* [WHAT YOU ARE ASKED TO DO]
Would you copy the lines below exactly and omit the images?

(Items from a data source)
━━━━━━━━━━━━━━━━
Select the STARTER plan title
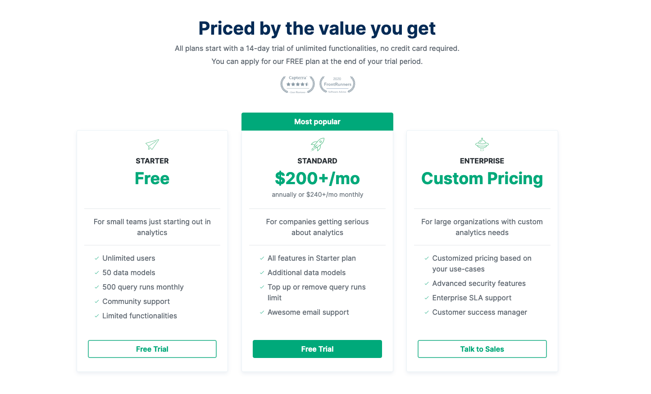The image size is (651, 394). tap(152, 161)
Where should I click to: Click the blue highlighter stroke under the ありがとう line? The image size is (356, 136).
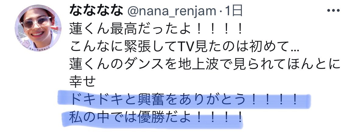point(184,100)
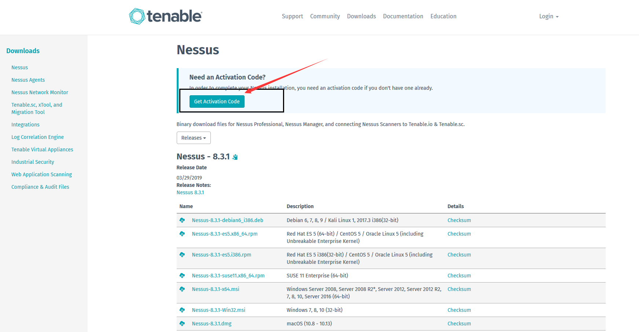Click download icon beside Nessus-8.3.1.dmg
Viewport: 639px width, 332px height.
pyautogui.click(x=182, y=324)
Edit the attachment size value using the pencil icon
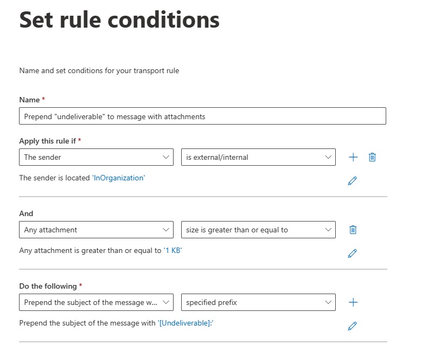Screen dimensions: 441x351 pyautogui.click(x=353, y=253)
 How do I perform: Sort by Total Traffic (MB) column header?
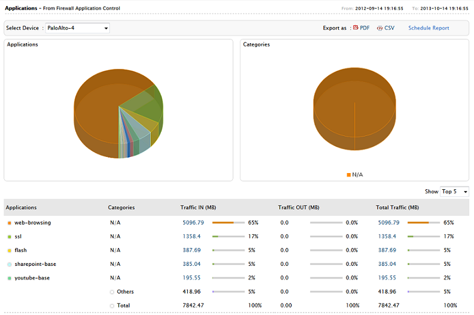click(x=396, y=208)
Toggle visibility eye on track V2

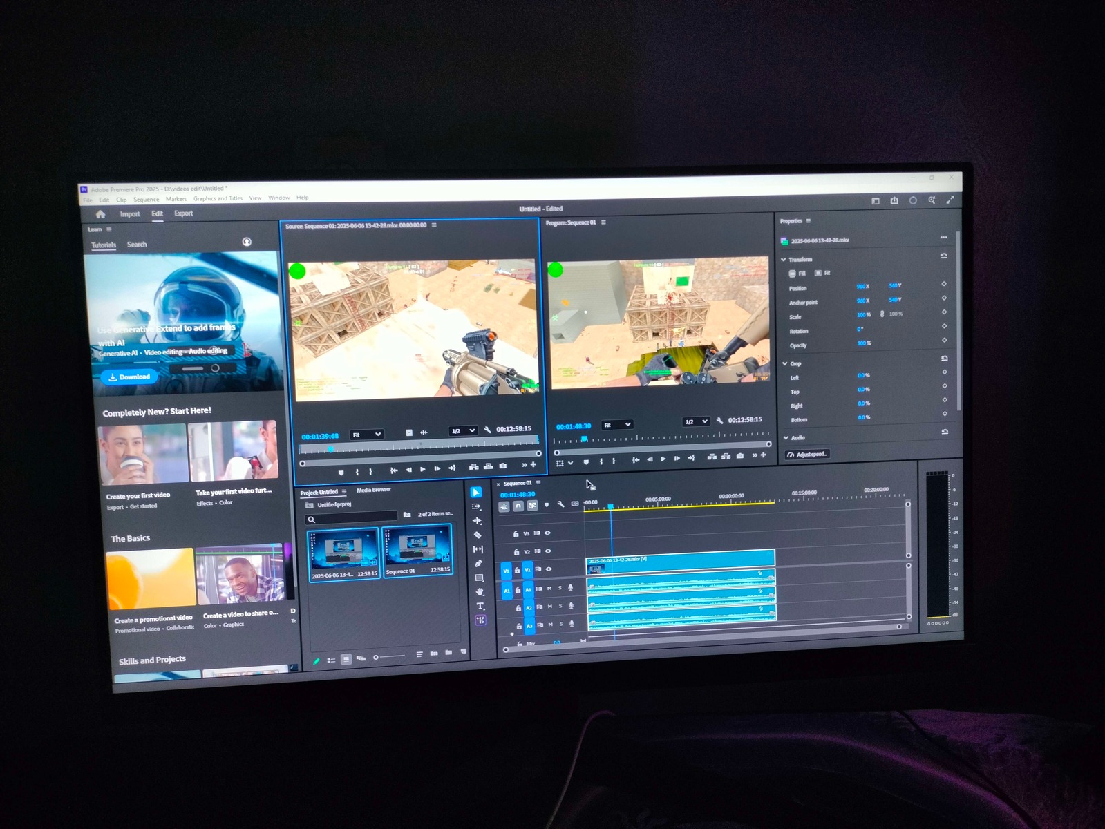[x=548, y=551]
━━━━━━━━━━━━━━━━
* [RESULT]
Select the STARTER plan title
The image size is (651, 394). tap(152, 161)
Where should I click to: Click the blue highlighter stroke under the ありがとう line? The image size is (356, 136).
point(184,100)
Click download icon beside Nessus-8.3.1.dmg
Viewport: 639px width, 332px height.
pyautogui.click(x=182, y=324)
Edit the attachment size value using the pencil icon
Screen dimensions: 441x351 pyautogui.click(x=353, y=253)
 How do I perform: Sort by Total Traffic (MB) column header?
click(x=396, y=208)
Toggle visibility eye on track V2

[x=548, y=551]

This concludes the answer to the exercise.